Has the gains train left the station?
With your gym closed, you’re probably finding it a little bit harder to lift some weights, and maintain your lean mass. It’s time to broadened your horizon and discover some new techniques that can be used to maintain muscle mass, or even build muscle mass, during this time.
First thing though is to set up your new environment, and create a new routine, a new set of habits, around your training and your nutrition. Sit down and ask yourself these questions – What is your training schedule going look like? What can you actually commit to? How often do you want to train? What do you have access to? What kind of equipment, what kind of space do you have? How often are you at home? How often do you go shopping? What food do you need to buy?
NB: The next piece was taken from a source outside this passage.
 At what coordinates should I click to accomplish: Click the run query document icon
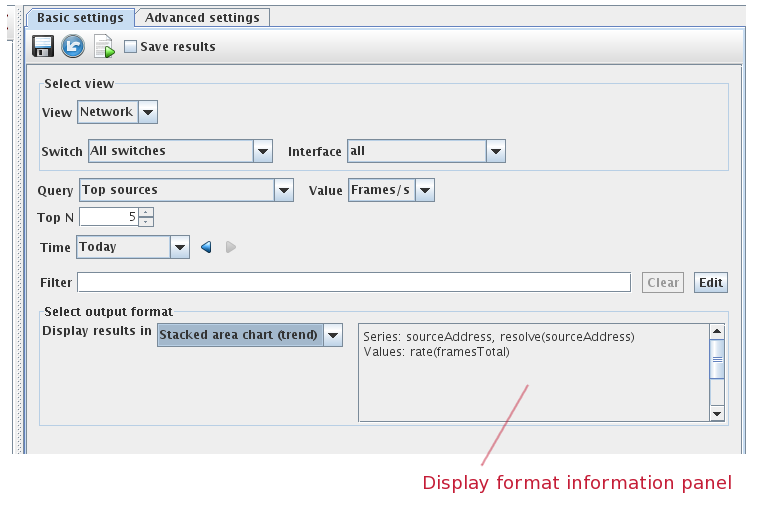coord(104,46)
If something’s changed, you need to come up with new strategies to solve the same problem. Even though we’re in lockdown the same principals still apply, train hard and eat right.
Muscle can be built without heavy weights and machines, you’ve likely only got bands, some dumbbells, maybe a barbell and your body weight. Although, this is all you need so long as you know how use them properly, here are a few techniques you can add to your training:
High Reps: This isn’t just a set of 12-15, I’m talking 100-plus reps, just pure lactic burn. This can be done with any exercise – push-ups sets of 50, band, curls sets of 100. The higher reps create a build up of lactate and other metabolic products which create a signalling pool for growth.
Eccentrics: An eccentric is the lowering portion of an exercise, where the muscle is being lengthened. Loaded lengthening can cause micro trauma to the muscle tissue (muscle damage), which forces the body to respond with repairing processes. The eccentric component of an exercise is really important to muscle growth. By slowing it down, we can put that muscle under more strain, and potentially create more myofibril (muscle cell) damage , which will repair and grow bigger (by adding more cells). Slowing down the eccentric portion of an exercise to four to six seconds increases the demands of the exercise, whcih can make easy exercise become very challenging. Take a push up for example for most a set of 10 is quite easy, add a 6 second eccentric to that exercise and you’ve got an entirely new experience!
Isometrics: An isometric is without movement in this context you can also think of this as a pause. Pausing in the stretched position of a muscle seems to be particularly effective for increasing the demands on the work muscles and creates muscle synthesis cellular signalling (makes muscles grow bigger). For example, lower down into the bottom of a push up with your chest just off the ground and hold for 3-10 seconds then push back up.
Tempos: Tempos are a combination of speeds which can help increase the total time under tension (TUT) of a muscle. TUT has significant influnce on how a muscle adapts, if the time is very short you will likely develop speed and power, if the time is long you’ll be creating more stress to the working muscle causing it to grow. For example, try a push up with a three-second lower (eccentric) ,a three-second pause in the bottom (isometric), and then even a three-second up (concentric) as well. One rep takes 9 seconds, as opposed to 2 seconds for a normal rep ( 1 sec down, 0 sec pause, 1 sec up). All of a simple set of 10 now takes 90 seconds.
Variation: Load is usually the answer to progressive overload (important for muscle growth), however that may not be an option for quite some time so we need some other tricks. We’ve discussed increasing time and increasing repetitions, another to promote muscle growth is through variation and progression. For example, the push-up can be progressed from an incline push-up, to a ground push-up, to a feet-elevated push-up, to a weighted push up. With each progression there is an increased intensity, these subtle changes to the exercise can also promote muscle growth.
You can pump as much bodyweight iron as you like, if you are not supporting it with good nutritional habits then it could all be in vein. Here are a few stratigies you can workon to help:
Get enough calories: Regardless of what situation you’re in, if you want to build muscle, you’ve got to eat enough to build/maintain muscle. You have to create either a caloric balance (to maintain) or be in caloric surplus (to build). The first thing you need to prioritize is total caloric intake. You just need to make sure that you are eating enough calories to support muscle growth/maintenance.
Eat enough Protein: Your next priority should be protein intake (chicken, beef, beans, yogurt, protein powder supplement). You need to be eating enough protein every day to preserve your muscle tissue. One palm for a female and two palms for males at each meal. The bigger you are, the more protein that you’re going to need.
Eat frequently: Schedule when you are going eat, because skipping a meal is probably the worst thing that you could do. Eating frequently ensures that you’re going to get enough calories in throughout the day, and enough protein throughout the day. If you don’t schedule your meals to be eaten at regular times, there’s a good chance you might miss a meal. And if you’re trying to shoot for a large amount of calories in a day, and you miss a meal, you’re gonna find yourself having to catch up.
The gains train may have left the station for now but it doesn’t mean you have to start again, there are plenty of things you can do to ensure that when the train comes around again you be able jump right on!